Memory is a very selective thing. I've spoken with my father about this very subject and he said he would never want to go back to being a kid in the 1940s.
I totally agreed with him. I grew up in the 1970s and it sucked. Oil embargos, hyperinflation, stagnation, retreat in Vietnam, the farm crisis of the early 1980s, booms/busts from 1980 to 2010, AIDS, etc, etc.
Dad said what "good old days" people forget about is the great uncertainty that they lived with back then.
His best friend in elementary school was crippled during the last great polio epidemic when my father was in 5th grade. Imagine living with polio randomly mowing down your friends with no way to stop or mitigate it! You couldn't prevent it so you just prayed for those that had it and so that you didn't get it. That's all.
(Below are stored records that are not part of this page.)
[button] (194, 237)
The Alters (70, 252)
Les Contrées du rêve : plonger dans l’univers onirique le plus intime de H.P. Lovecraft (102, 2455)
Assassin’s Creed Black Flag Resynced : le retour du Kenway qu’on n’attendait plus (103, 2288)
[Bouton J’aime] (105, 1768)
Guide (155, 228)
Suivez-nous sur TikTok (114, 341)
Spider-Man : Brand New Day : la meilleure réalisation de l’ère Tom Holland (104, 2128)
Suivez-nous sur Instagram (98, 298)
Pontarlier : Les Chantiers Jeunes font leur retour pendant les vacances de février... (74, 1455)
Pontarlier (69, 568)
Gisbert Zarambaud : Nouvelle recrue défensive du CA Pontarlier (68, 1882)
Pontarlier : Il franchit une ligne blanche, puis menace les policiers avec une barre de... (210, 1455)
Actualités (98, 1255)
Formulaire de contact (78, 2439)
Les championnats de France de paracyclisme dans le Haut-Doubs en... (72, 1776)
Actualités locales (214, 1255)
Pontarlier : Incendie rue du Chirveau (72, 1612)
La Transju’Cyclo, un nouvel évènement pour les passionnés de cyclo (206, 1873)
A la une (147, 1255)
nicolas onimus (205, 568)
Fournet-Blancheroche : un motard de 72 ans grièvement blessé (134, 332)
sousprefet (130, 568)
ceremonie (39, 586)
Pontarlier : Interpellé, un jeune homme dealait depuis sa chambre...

My father was in that generation that was too young for Korea and too old for Vietnam, so he did not get drafted or serve, but there again there was a harsh uncertainty for years about your number coming up in those 2 wars.
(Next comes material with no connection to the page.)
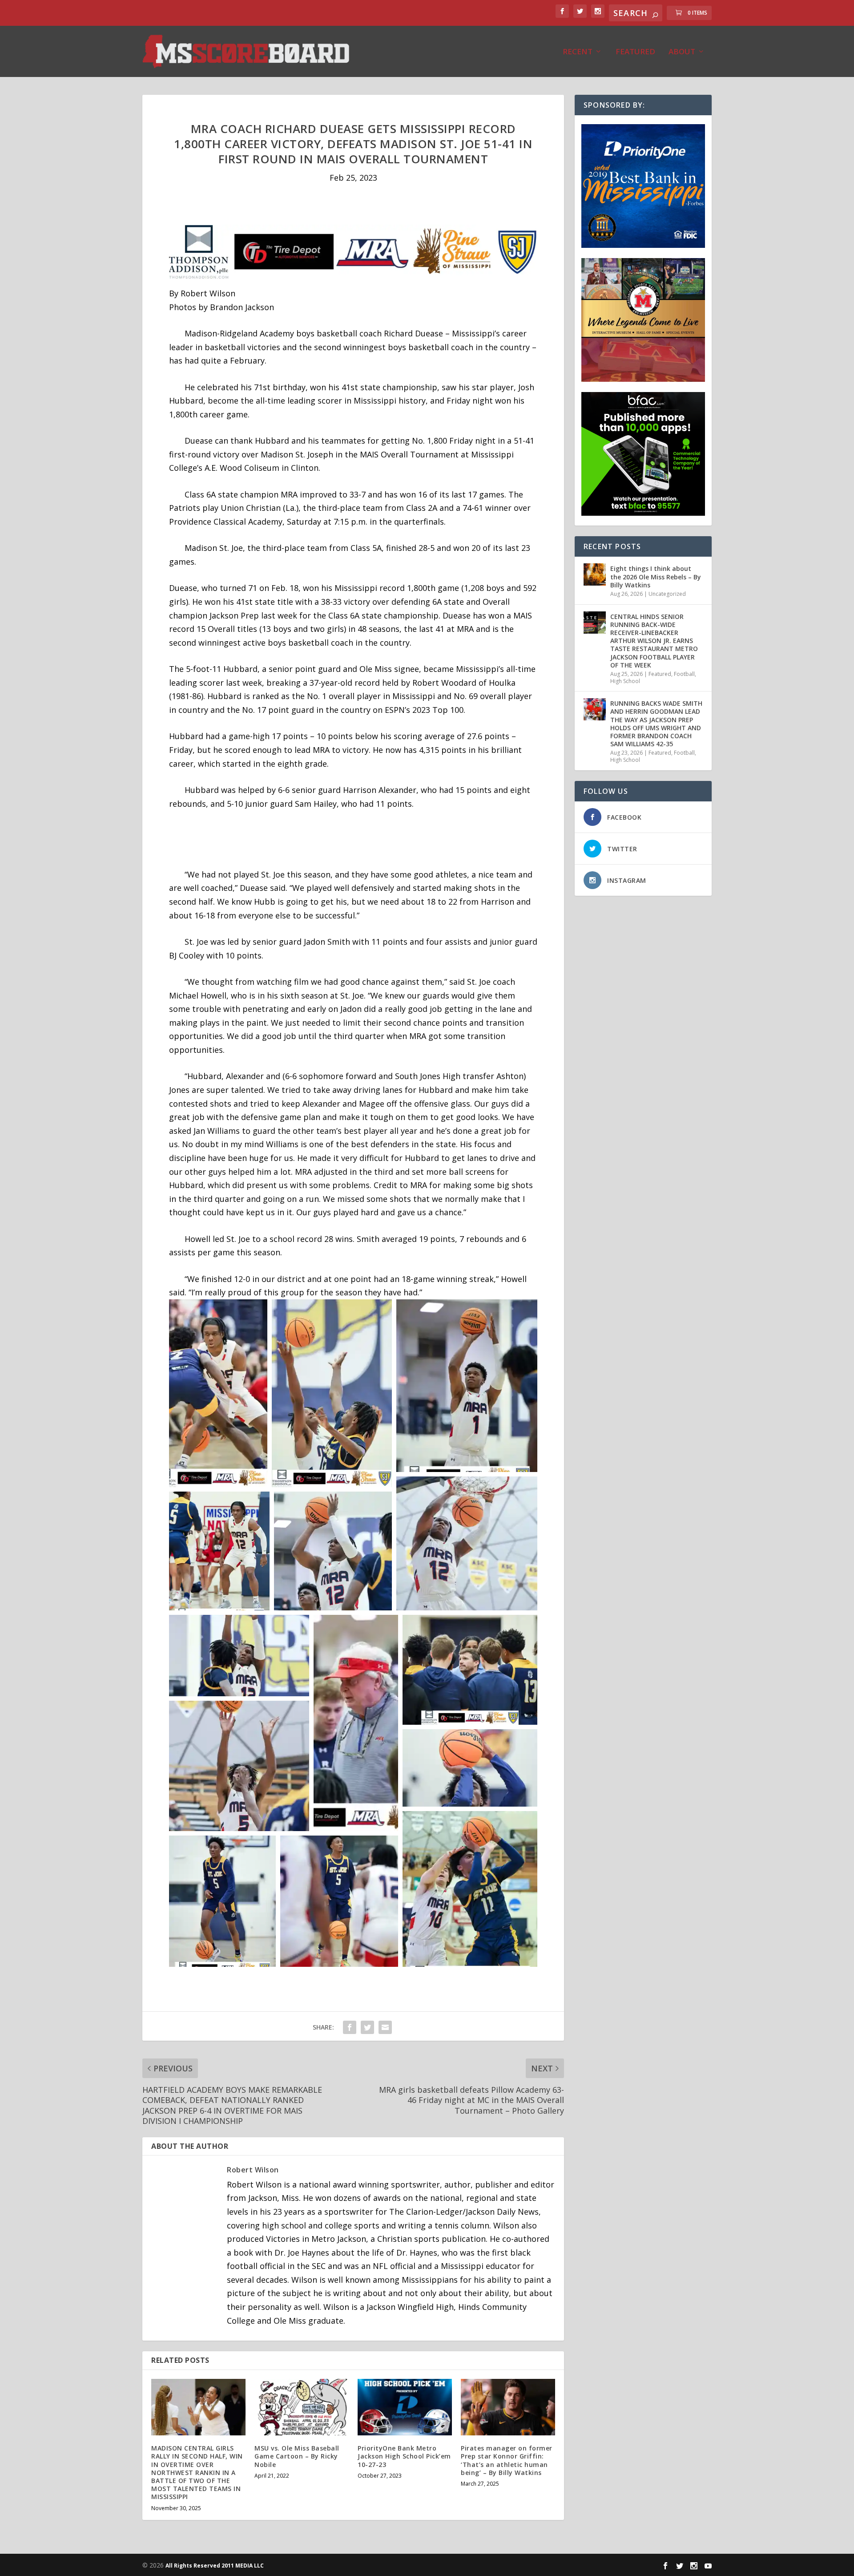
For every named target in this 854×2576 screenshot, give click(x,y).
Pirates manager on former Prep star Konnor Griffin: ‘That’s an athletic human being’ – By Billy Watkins (506, 2460)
When his brothers went off to Vietnam, there were years of uncertainty then too. Terrible waiting for letters to know they were alive and every time an unknown car came down the road, the horrible thought crossed everyone's mind, is this going to be 2 men in uniform...
One of his brothers was in the Air Force and was a fighter pilot, although he was "reassigned" to "other aircraft" and he could not disclose where he was or what he was doing. Letters or phone calls were few and far between and between letters there was constant worry about if he had been shot down. Dad's other brother Douglas was the unlucky one in the family and everything bad that happened would happen to him. Of course he was sent straight to the infantry and dad was convinced that he would never make it back, but he did.
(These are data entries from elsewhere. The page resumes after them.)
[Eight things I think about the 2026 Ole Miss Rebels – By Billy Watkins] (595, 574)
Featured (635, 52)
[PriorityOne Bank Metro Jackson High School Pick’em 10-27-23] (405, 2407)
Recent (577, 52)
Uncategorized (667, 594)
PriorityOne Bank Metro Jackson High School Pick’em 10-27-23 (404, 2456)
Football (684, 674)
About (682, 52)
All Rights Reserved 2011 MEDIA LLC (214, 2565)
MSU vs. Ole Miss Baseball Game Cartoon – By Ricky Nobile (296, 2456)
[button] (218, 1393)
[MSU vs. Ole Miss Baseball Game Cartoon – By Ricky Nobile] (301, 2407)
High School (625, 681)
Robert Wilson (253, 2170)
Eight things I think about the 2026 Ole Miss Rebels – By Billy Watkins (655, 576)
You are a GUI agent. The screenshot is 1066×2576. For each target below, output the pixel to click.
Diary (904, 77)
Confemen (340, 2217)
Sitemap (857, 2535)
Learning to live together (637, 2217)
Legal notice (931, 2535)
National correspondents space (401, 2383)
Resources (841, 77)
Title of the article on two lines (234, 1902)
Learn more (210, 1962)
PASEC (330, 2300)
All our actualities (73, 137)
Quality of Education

All kinds of stuff went on back then that nobody wants to remember. People want to talk about the good times and not think about the bad. They want to remember how everyone was a great neighbor and helped each other, not the one neighbor that beat his wife every Saturday and shot a shotgun at 2 kids who were taking apples from a tree in his back 40.
Be thankful for what you have. The good old days weren't always good. My experience has been that rather than life aways getting worse, IMO I like NOW better than any time in my past. I've got 2 great kids, a great wife, and basically, I'm making up now for an un-fun time growing up in crappy places and crappy times. I don't sugar coat it when my kids ask me about the "good old days".